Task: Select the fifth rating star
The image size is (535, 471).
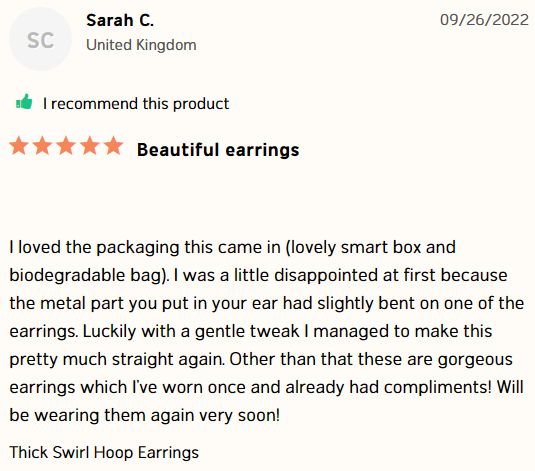Action: (113, 146)
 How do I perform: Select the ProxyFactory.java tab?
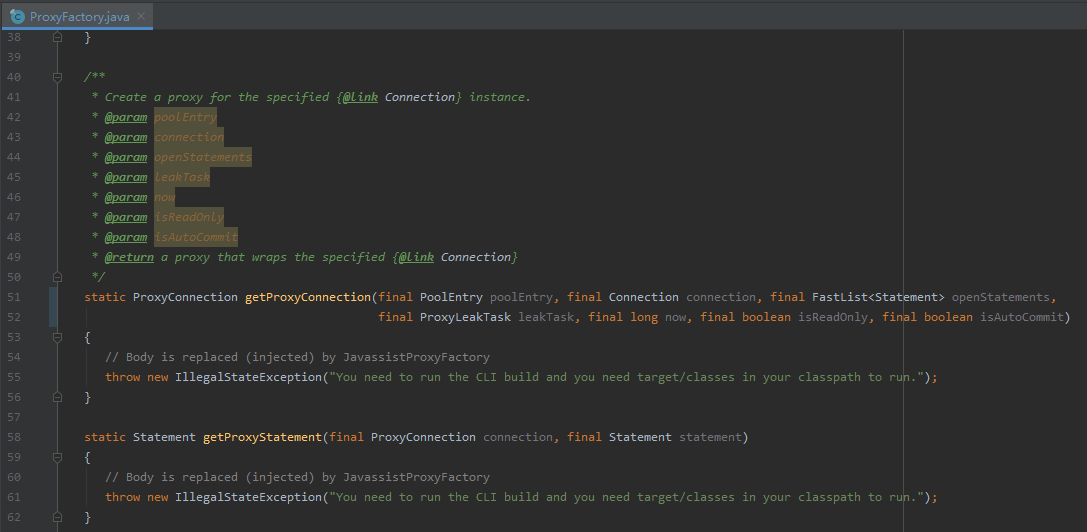click(76, 17)
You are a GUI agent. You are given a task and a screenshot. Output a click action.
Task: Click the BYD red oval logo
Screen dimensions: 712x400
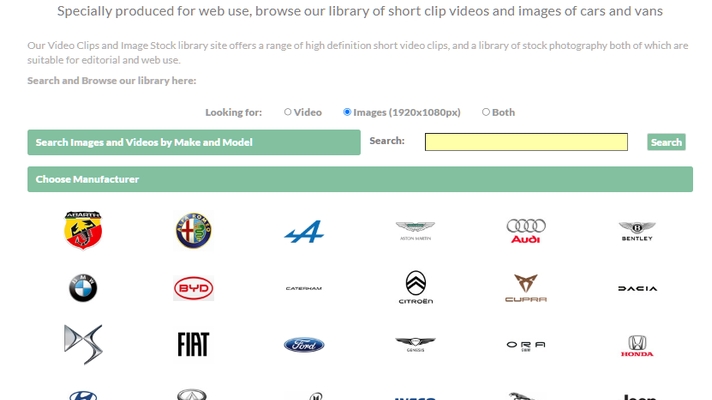[194, 288]
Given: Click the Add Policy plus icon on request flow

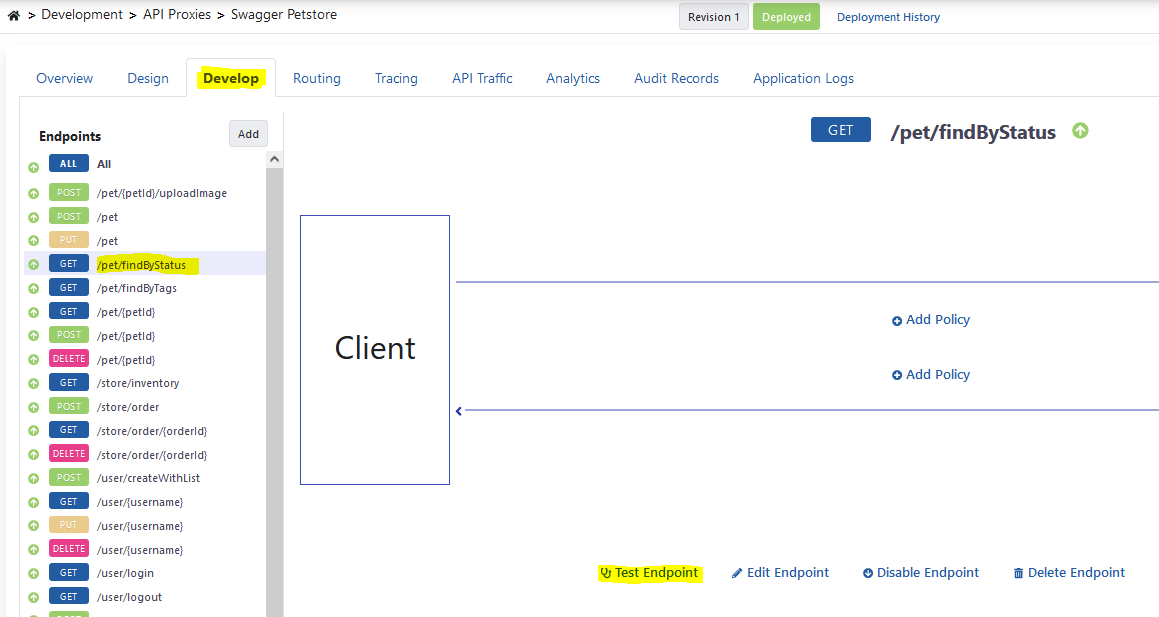Looking at the screenshot, I should [x=897, y=319].
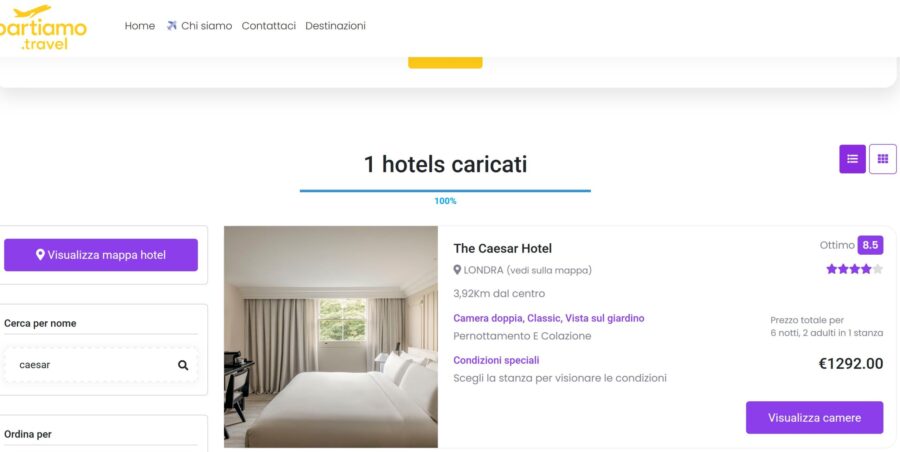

▶ **TASK GOAL**
If an entry above contains a picture, leave that picture out and copy everything else exactly.

▶ **OUTPUT**
Task: Select the fifth rating star
The image size is (535, 471).
Action: (113, 146)
 How do I perform: Select the ProxyFactory.java tab?
click(76, 17)
You are a GUI agent. You are given a task and a screenshot. Output a click action.
Task: Click the BYD red oval logo
Screen dimensions: 712x400
[194, 288]
Given: Click the Add Policy plus icon on request flow

Looking at the screenshot, I should [x=897, y=319].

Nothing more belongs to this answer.